Book Review: My Sister, the Serial Killer by Oyinkan Braithwaite

June 12, 2020

I wasn't blown away. I'd expected to be blown away; the title of this short novel is gripping, original, full of promise, the book was all over my Instagram feed and just look at the book cover, (there's a familiar lesson there somewhere...) but the book fell short of my expectations.    

My Sister, the Serial Killer by Oyinkan Braithwaite was an enjoyable, easy read that touched on some interesting themes including familial relationships, beauty and privilege, crime, the cycle of violence and the justice, cultural and patriarchal systems at play in Nigeria. It's the story of Korede and her beautiful, younger sister, Ayoola, who kills her boyfriends and relies on Korede to help cover up the murders. 
If you watch or read a lot of forensically and psychologically deep crime dramas, you are probably excited by the title of this book, but dampen your expectations: this is not a crime thriller; it's far more about the sisters and their relationship than it is about the crimes. 

It took 50 pages for me to be semi-gripped by My Sister, the Serial Killer, when the first significant obstacle arises for our protagonist when Ayoola, the serial-killing sister, meets and is attracted to Korede's love interest. Suddenly, I could see where the story might go, and the plot was then enough to keep me reading. 
Aside from the plot, I didn't particularly enjoy the book. As a reader who likes literary writing, beautiful language and meaningful cultural commentary, My Sister, the Serial Killer doesn't make it out on top. This book made me question whether I like first-person narratives, as Korede's perspective grated on me almost as much as did the first-person narrative in Eleanor Oliphant is Completely Fine: a book I enthusiastically cast aside after 50 pages. Too much is said in this first-person narrative; Korede states feelings or thoughts that the reader would already have picked up on. This makes her emotions seem mechanical, performed, rather than deep and relatable. 

Skilful writing leaves things unsaid at the right time, it's in those gaps that the reader applies common human experience, emotion or even plain knowledge of what's gone before in the text (Braithwaite sometimes states things, through Korede, that the reader already knows). Reading between the lines is what engages readers with texts because this makes the reader needed. When everything is stated and nothing hinted at, the result is a disappointing distance between reader and text. 

The book feels like a first draft, written to figure out the plot, secondary characters and dialogue: aspects which are successful.
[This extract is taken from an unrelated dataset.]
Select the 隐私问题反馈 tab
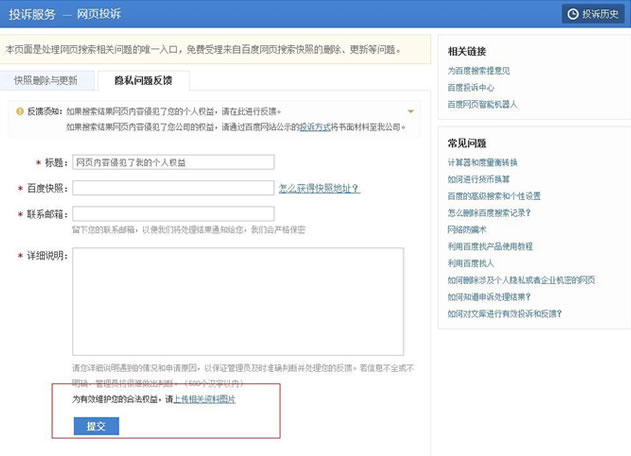(142, 79)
Another version would be more intentional with language and metaphor, more effective with its themes and would create a more interesting Korede. This version would live up to the killer title.


Some reviewers have argued a strong sense of place. The story is set in Lagos and whilst we do get some interesting details attesting to that fact - Nigerian gestures, dress and speaking styles are littered throughout the book - the sense of place is not as strong as other books set in Lagos such as Chimamanda Ngozi Adichie and Ayòbámi Adébáyò's works, whose novels are about Lagos as much as they are about plot. I fell in love with Adichie's and Adébáyò's Lagos and learned so much from their novels about cultures different to my own, but it was equally powerful for Braithwaite to scatter Nigerian references through the book without positioning it within any political contexts or grounding it too heavily in place just because it is a non-Western setting! We absolutely shouldn't rely on fiction authors to teach us about places and cultures we don't know well; that learning is on us. I think it is powerful to have casual representation of places, people and cultures that haven't previously been represented in publishing; these representations are normalised through this casualness.
However, it is interesting to think about how the novel's very setting - Lagos - enables the plot. In a world saturated with forensically-savvy crime dramas, it seems kind of crazy that the sisters get away with covering up so many murders, but My Sister, the Serial Killer is a comment on corrupt and poorly-funded policing systems beyond the Western context we're familiar with from TVPart of me wanted this theme to be explored more deeply, but it was right for the book to only provide a light touch on its many themes as the fun and quirky plot is what this book is really about.  

In summary, My Sister, the Serial Killer is worth a read and is suitably enjoyable.